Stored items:
-- Opening Marker --

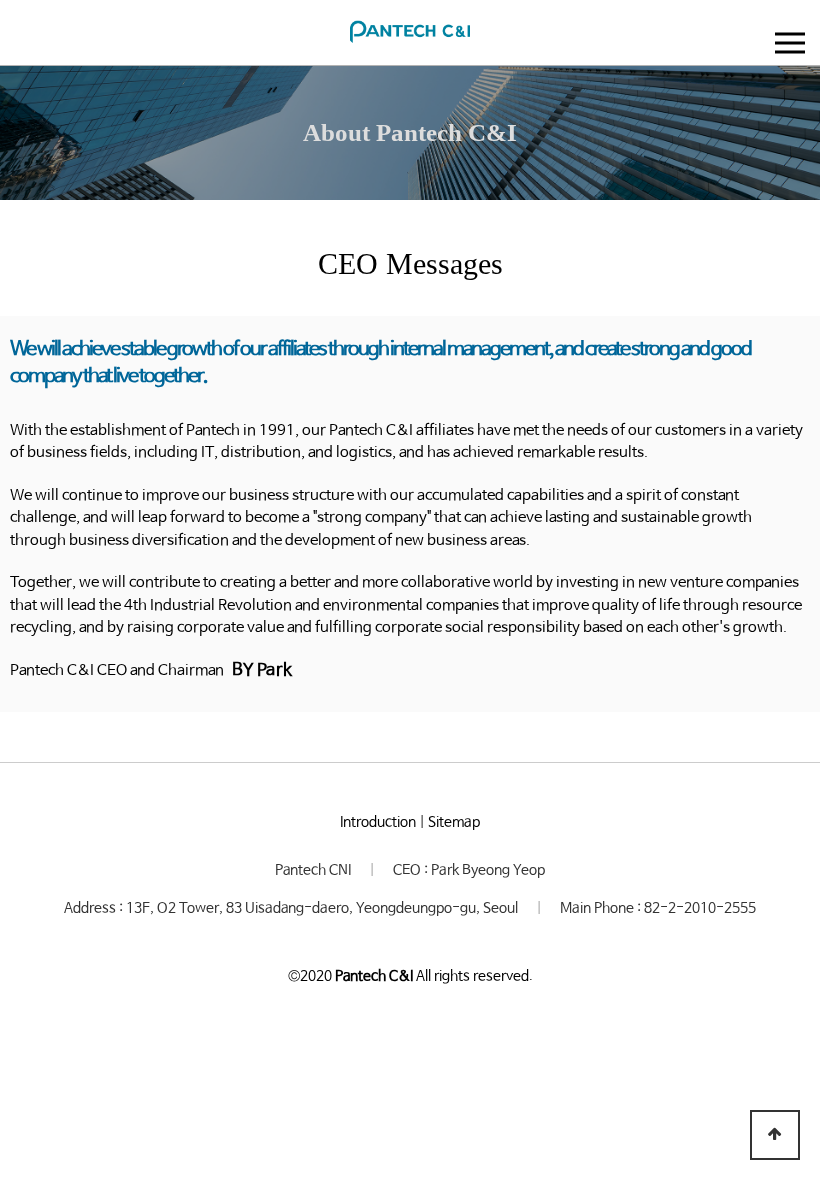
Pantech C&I (374, 976)
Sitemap (454, 822)
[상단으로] (775, 1135)
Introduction (378, 822)
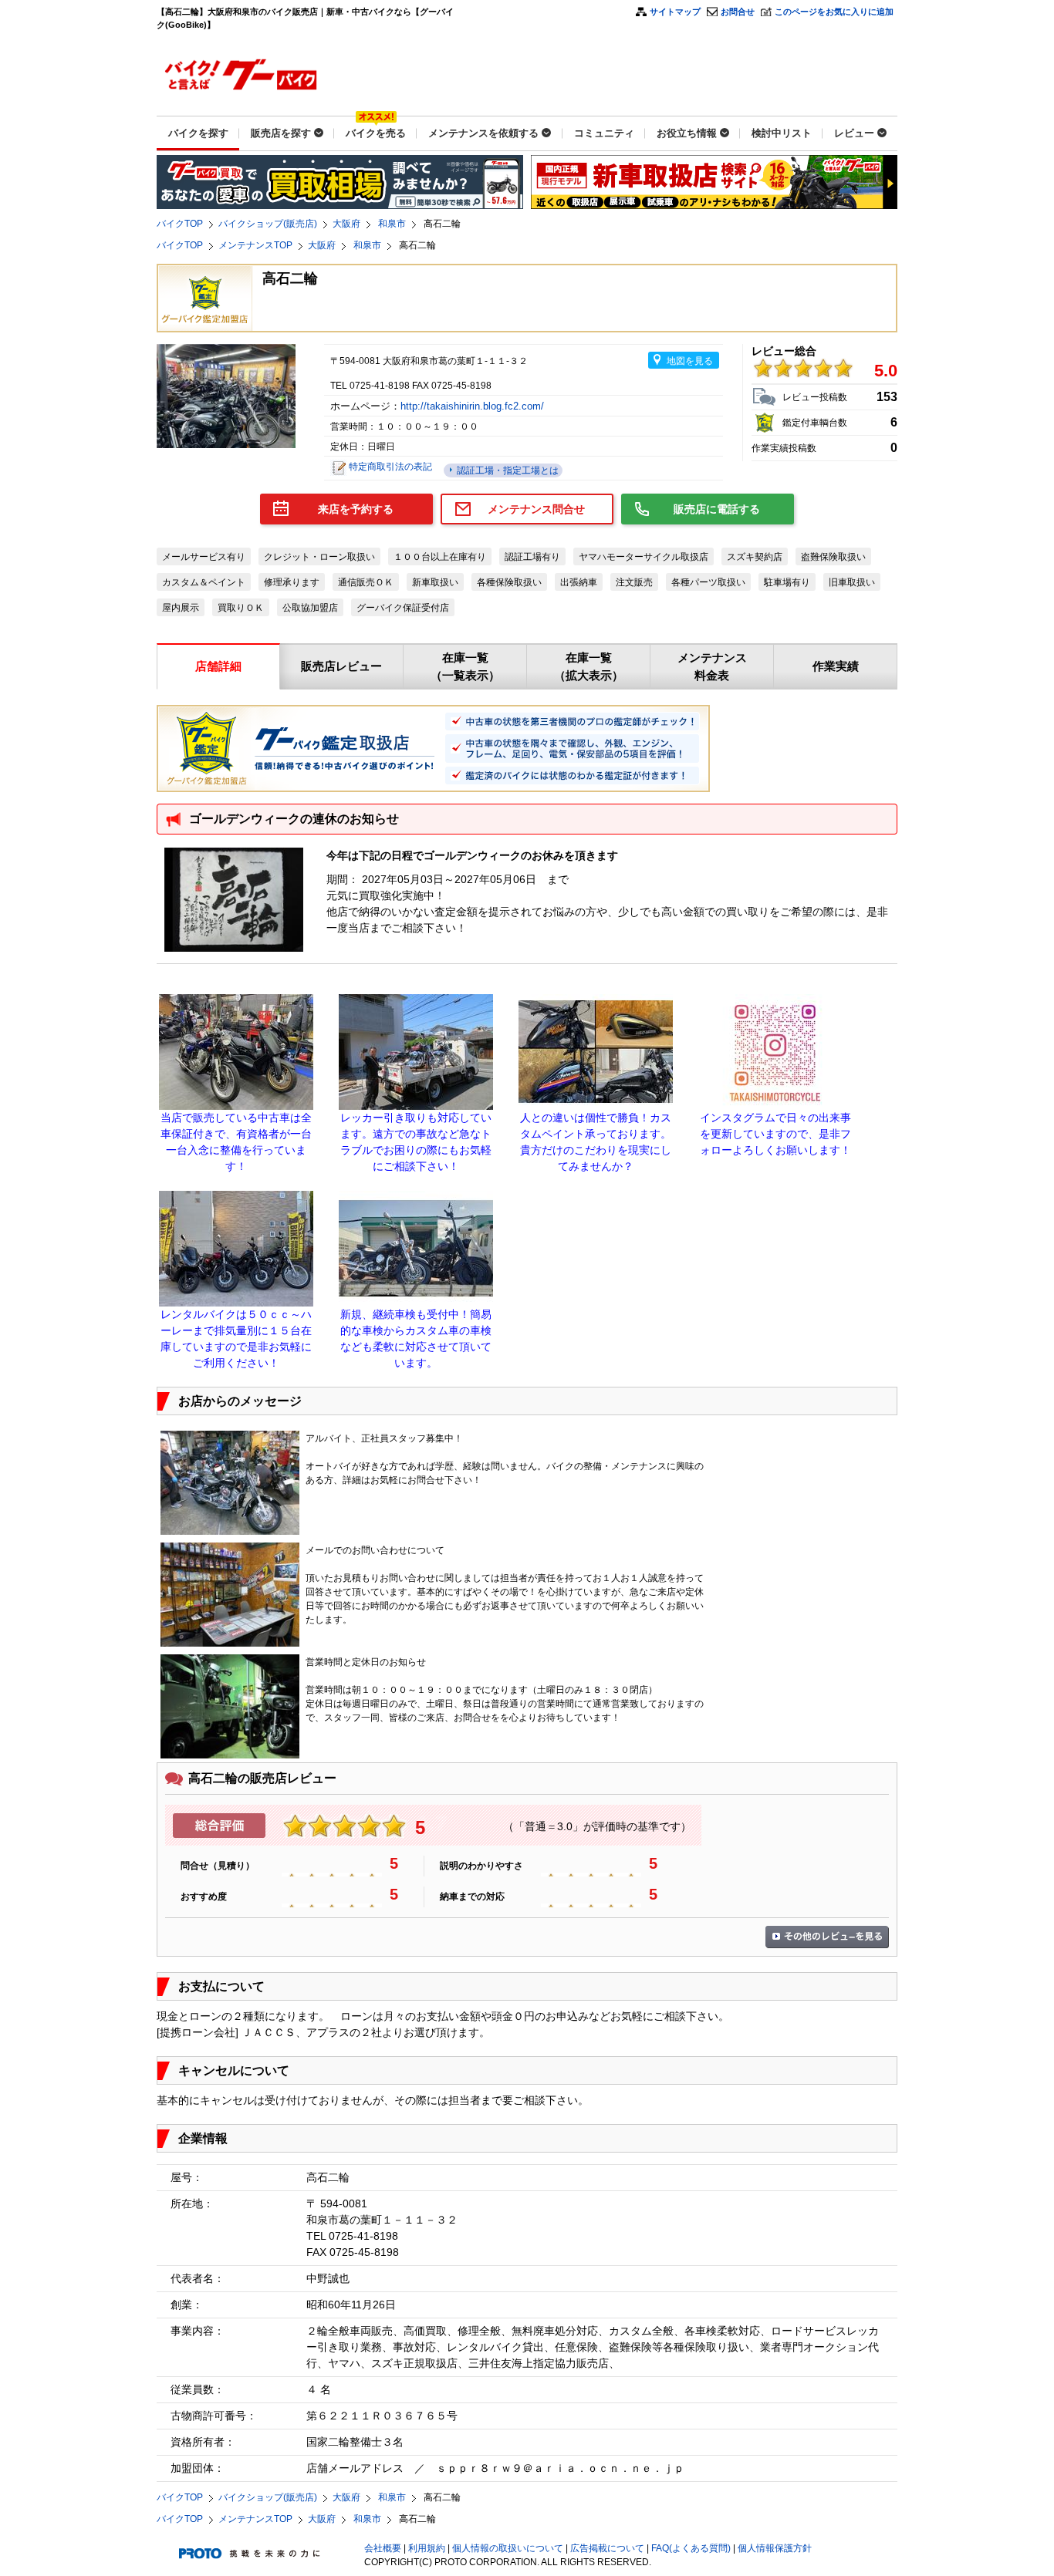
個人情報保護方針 (775, 2548)
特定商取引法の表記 (390, 466)
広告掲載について (607, 2548)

-- Closing Marker --

> Task description
What is needed is an exact copy of the entries above, with no images in it.

> Solved exercise
Pantech C&I (374, 976)
Sitemap (454, 822)
[상단으로] (775, 1135)
Introduction (378, 822)
個人情報保護方針 (775, 2548)
特定商取引法の表記 (390, 466)
広告掲載について (607, 2548)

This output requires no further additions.